Rick Hills has a series of excellent posts on slippery slopes (see here , here , and here ). He argues that slippery slope arguments should be regarded with suspicion, and he singles out the refrain from opponents of gay marriage: If you permit gay marriage, then you must also permit polygamous marriages, marriages between people and animals, and all other marriages between a person and any object of desire. Hills argues that such slippery slope arguments deny the existence of “conceptual ledges”—or, one might say, ethical ledges—that prevent the institution of marriage from sliding into the abyss of a sexual Babylon. We are capable of making distinctions on the basis of some moral theory about the purpose of an institution. If the purpose of marriage is to encourage long-term romantic relationships between two people, possibly though not necessarily with procreative consequences, then different-sex and same-sex marriage are morally indistinguishable. Why, Hills asks, does the slippery slope argument persist?
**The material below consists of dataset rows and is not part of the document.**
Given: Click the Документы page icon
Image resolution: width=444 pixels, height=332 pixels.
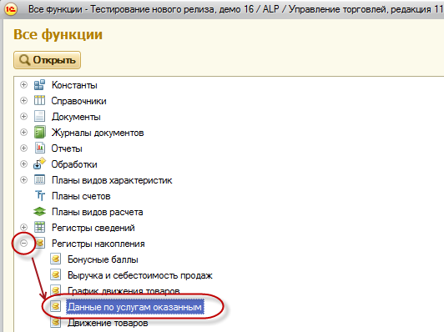Looking at the screenshot, I should pos(39,116).
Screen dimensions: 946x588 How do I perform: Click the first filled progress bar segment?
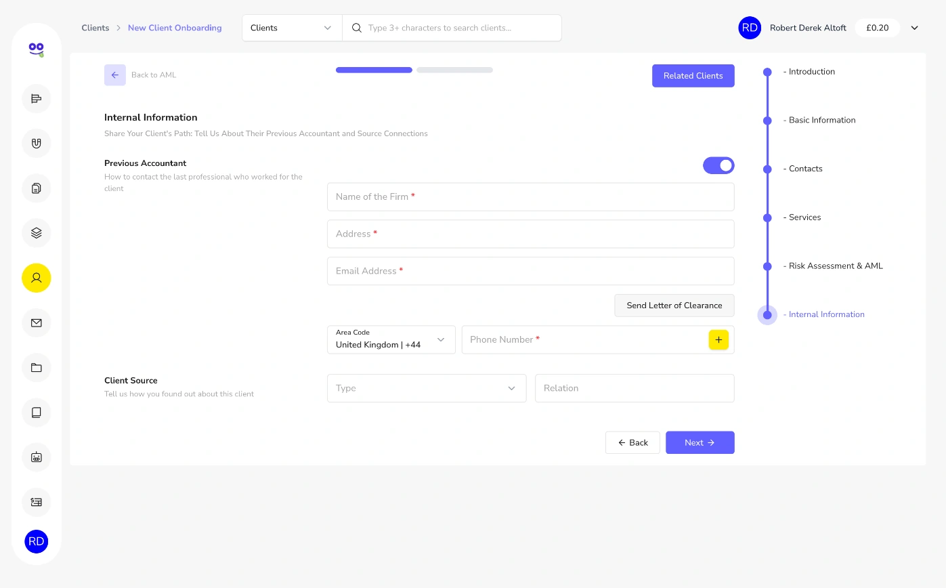(374, 70)
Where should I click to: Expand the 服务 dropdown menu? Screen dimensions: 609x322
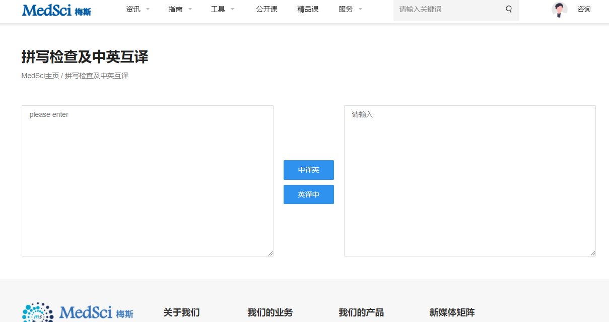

We can address Hills’ puzzle about the popularity of slippery slope arguments by asking why no one made the following argument, say, 20 years ago when the idea of same-sex marriage was still as outrageous as the idea of polygamy is today. Why didn’t, say, a feminist opponent of marriage make the following argument to conservatives who (mistakenly) believed that they should support traditional marriage: “You think you support traditional marriage. But if you define a traditional marriage as a long-term romantic relationship (etc., etc.) and you don’t think that infertile and elderly people should be denied the right to marry, and thus you don’t think it is essentially a procreative relationship, then you, via slippery slope, must also think that same-sex couples have the right to marry. Since you can’t and don’t think that, you should withdraw your support for opposite-sex marriage. People who make long-term commitments should receive no special legal status; otherwise, we are on the slippery slope to sexual Babylon.”
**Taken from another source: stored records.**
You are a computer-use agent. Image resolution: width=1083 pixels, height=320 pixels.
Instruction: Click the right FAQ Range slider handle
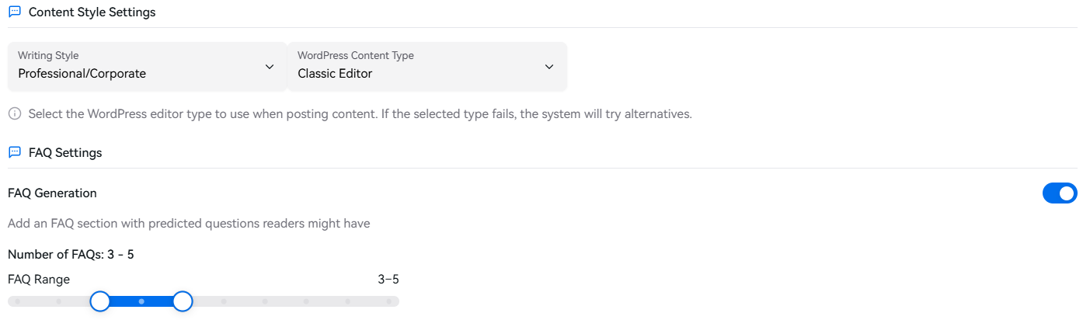pyautogui.click(x=183, y=301)
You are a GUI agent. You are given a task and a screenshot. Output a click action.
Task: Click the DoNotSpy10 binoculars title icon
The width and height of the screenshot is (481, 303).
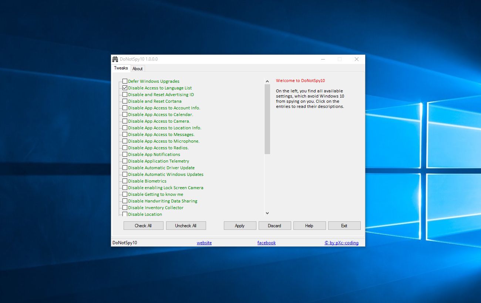[x=115, y=59]
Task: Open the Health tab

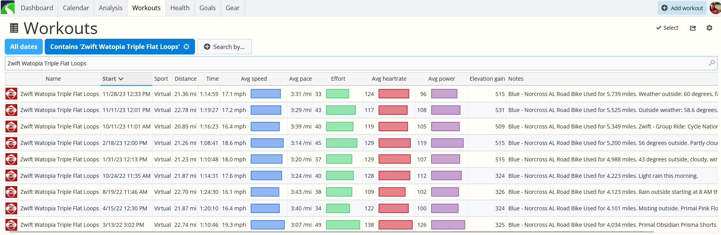Action: tap(180, 8)
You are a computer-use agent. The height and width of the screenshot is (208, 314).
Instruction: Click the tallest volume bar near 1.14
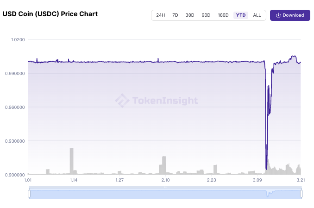pos(71,161)
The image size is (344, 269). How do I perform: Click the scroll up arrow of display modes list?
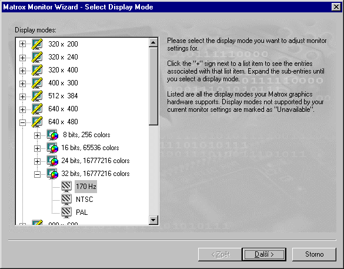coord(153,42)
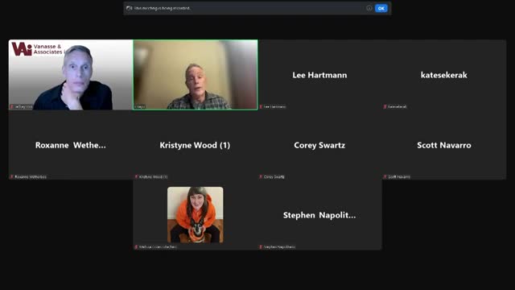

Why would such an argument have seemed odd? The answer is that slippery slope arguments depend on a strong presumption in favor of the status quo, and thus are invoked only when someone advocates departing from the status quo (extending marriage rather than preserving it). This presumption in favor of the status quo reflects anxiety that if we depart from existing patterns of behavior, reason will not be strong enough to justify a new set of conventions that we can be happy with. Lawyers will recognize this anxiety from ordinary common-law reasoning. Judges rarely question precedents, and when lawyers argue that precedents should be overturned, the opposite side will make a slippery slope argument. The sanctity of precedent reflects the old cliché that it is better that the law be settled than be correct. The same point can be made about social conventions. That is why one sees both conservatives and liberals making slippery slope arguments. Liberals typically make these arguments when someone advocates relaxing civil liberties in order to address some new problem. “If we give the government the power to engage in surveillance of international calls without a warrant, we are on our way to dictatorship.” So use of slippery slope arguments is not particularly conservative or liberal, at least not in a political sense. But it does reflect a conservative or legalistic habit of mind, one that fears departing from existing rules because of pessimism that society can arrive at a set of rules that are superior. Most social conventions are arbitrary—we could be equally happy or unhappy with a different set of conventions, and the particular moral theories used to justify existing conventions are frequently phony, after-the-fact rationalizations for the way things are—but some set of conventions is necessary for social life. So if we are constantly having to justify them, we will find that we can’t, in which case we will incur very high transition costs for the sake of moving to another set of conventions that will, in short order, seem no less arbitrary than those from which we started.
The slippery slope argument has become shorthand for the view that if we try to make sure that all our social and legal conventions are morally justified, we will end up with no conventions or (what is almost the same thing) in a state of permanent transition between different conventions, which would be worse than tolerating existing conventions that are unjust. This argument is, at the extreme, an objection to any time of reform, and so cannot always carry the day, but it is not an argument that one can refute simply by showing that the proposed new convention is morally superior to the old one. But the reason this argument persists in the same-sex-marriage debate is that it is impossible to point out any concrete harms from recognizing same-sex marriage, and thus the only argument left is this anxiety about the arbitrariness of conventions.
Perhaps liberals and conservatives can make a pact: If liberals stop arguing that any reduction in civil liberties in order to combat terrorism will result in dictatorship, conservatives will stop arguing that any relaxation in our sexual conventions will lead to perdition. On the other hand, if both turn out to be right, we will find ourselves sliding in the direction of a police state that is a sexual Babylon—something for everyone, I guess. Odd that there is not a coalition yet that connects imperial flourishing with sexual and cultural as well as political decadence. We will have to await another Edward Gibbon to make this argument.